AIの社会実装を手がけるABEJAは、AIに関する課題について外部の有識者が倫理、法務的観点から討議する委員会「Ethical Approach to AI(EAA)」を設立し、EAAの第1回目の集会を7月30日の午前中に開催し、午後、報道陣に向けて挨拶を行った。
「EAA」は、社内のコンプライアンスにかかわるテーマの中から、主に「AIの法務・倫理」について議論を行う。客観性、独立性を担保するため全員、外部識者で構成するが、同社の代表取締役社長CEOである岡田陽介氏は、個別案件や同社の考えなどについて説明する立場として、討議には参加する。

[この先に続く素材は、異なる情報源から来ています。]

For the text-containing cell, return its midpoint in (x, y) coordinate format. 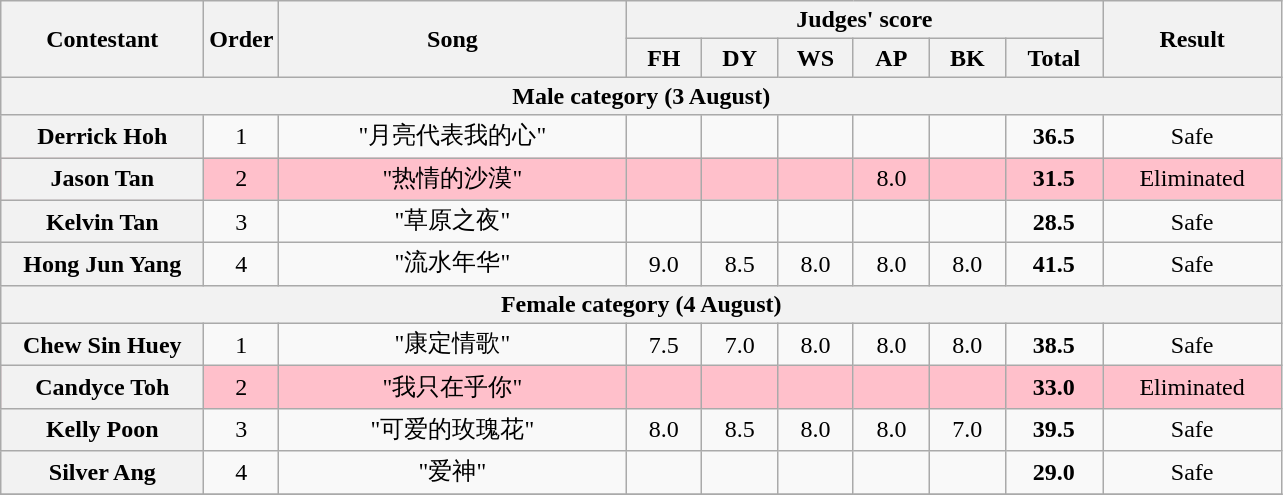
Male category (3 August) (642, 96)
FH (664, 58)
WS (816, 58)
"爱神" (452, 472)
9.0 (664, 264)
"康定情歌" (452, 344)
31.5 (1054, 180)
Candyce Toh (102, 388)
Derrick Hoh (102, 136)
Order (242, 39)
Total (1054, 58)
Song (452, 39)
33.0 (1054, 388)
28.5 (1054, 222)
"月亮代表我的心" (452, 136)
36.5 (1054, 136)
AP (891, 58)
7.5 (664, 344)
Result (1192, 39)
Hong Jun Yang (102, 264)
41.5 (1054, 264)
Female category (4 August) (642, 304)
29.0 (1054, 472)
Silver Ang (102, 472)
Jason Tan (102, 180)
"我只在乎你" (452, 388)
39.5 (1054, 430)
Kelvin Tan (102, 222)
38.5 (1054, 344)
Judges' score (864, 20)
"流水年华" (452, 264)
Chew Sin Huey (102, 344)
Kelly Poon (102, 430)
"热情的沙漠" (452, 180)
"可爱的玫瑰花" (452, 430)
"草原之夜" (452, 222)
Contestant (102, 39)
BK (967, 58)
DY (740, 58)
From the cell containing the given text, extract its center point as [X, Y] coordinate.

AIの倫理上の問題とは例えばどんなことだろうか。また、EAAがプライオリティが高いと感じている課題は例えばどんなことだろうか。
その質問に対して岡田氏は、「GAFAを代表するような巨大企業が海外では個人情報を含めて膨大なデータを収集しているという実状がある。一方で、日本企業が同様のことをしようとした場合、法律上の問題などで制限が起こる可能性もある。そういったことも含めて多方面から討論していきたい。例えば、カメラ映像をビジネスや法律に落とし込む場合の議論として、街頭のセキュリティカメラの映像と顔認識がある。今後、個々人を特定することができるように更に精度の向上が期待されているが、特定されたくない人もいる。特定されないようにするには個人はマスクをしたり、サングラスをするなどが考えられるが、逆にそれ自体が怪しい行動になってしまう。そこで、例えば個人が何かのマークを付けておけば顔認証から逃れられる、といったシステム側でのルールやガイドラインが必要になるかもしれない」と語った。
・江間有沙氏
東京大学未来ビジョン研究センター特任講師/国立研究開発法人理化学研究所革新知能統合研究センター客員研究員。日本ディープラーニング協会理事/公共政策委員会委員長、人工知能学会倫理委員会副委員長。人工知能の倫理やガバナンスが研究テーマ。近著に「AI社会の歩き方-人工知能とどう付き合うか」など。専門は科学技術社会論(STS)。
・三部裕幸氏
渥美坂井法律事務所・外国法共同事業パートナー、弁護士・ニューヨーク州弁護士。M&A・投資・証券発行、個人情報保護、IoT・AI・Fintech などの分野に携わる。総務省「AIネットワーク社会推進会議」AIガバナンス検討会等メンバー、文部科学省「Society5.0実現化研究拠点支援事業推進委員会」委員、内閣府SIP第2期「ビッグデータ・AIを活用したサイバー空間基盤技術」学習支援技術分科会委員。
・西村カリン氏
フランス出身。テレビ局などの技術者を経て99年から日本在住。フリージャーナリストを経て通信社の東京特派員。2002年、移動通信技術・サービスの現状などをまとめた「La telephonie mobile」出版。2009年、自著「LES JAPONAIS 日本人」で渋沢・クローデル賞。2013年、フランス政府から国家功労勲章シュヴァリエ受賞。近著に 「不便でも気にしないフランス人、便利なのに不安な日本人」など。
・松原仁氏
通商産業省工業技術院電子技術総合研究所(現産業技術総合研究所)を経て、2000年から公立はこだて未来大学教授。同大副理事長。元人工知能学会会長。ABEJA技術顧問。専門は、人工知能、 ゲーム情報学、公共交通、観光情報学。近著に「AIに心は宿るのか」。
・山口周氏
独立研究者、著作家、パブリックスピーカー。ライプニッツ代表。電通、ボストンコンサルティンググループ等で戦略策定、文化政策、組織開発などに従事。「世界のエリートはなぜ「美意識」を鍛えるのか?」でビジネス書大賞2018準大賞などを受賞。最新著に「ニュータイプの時代」。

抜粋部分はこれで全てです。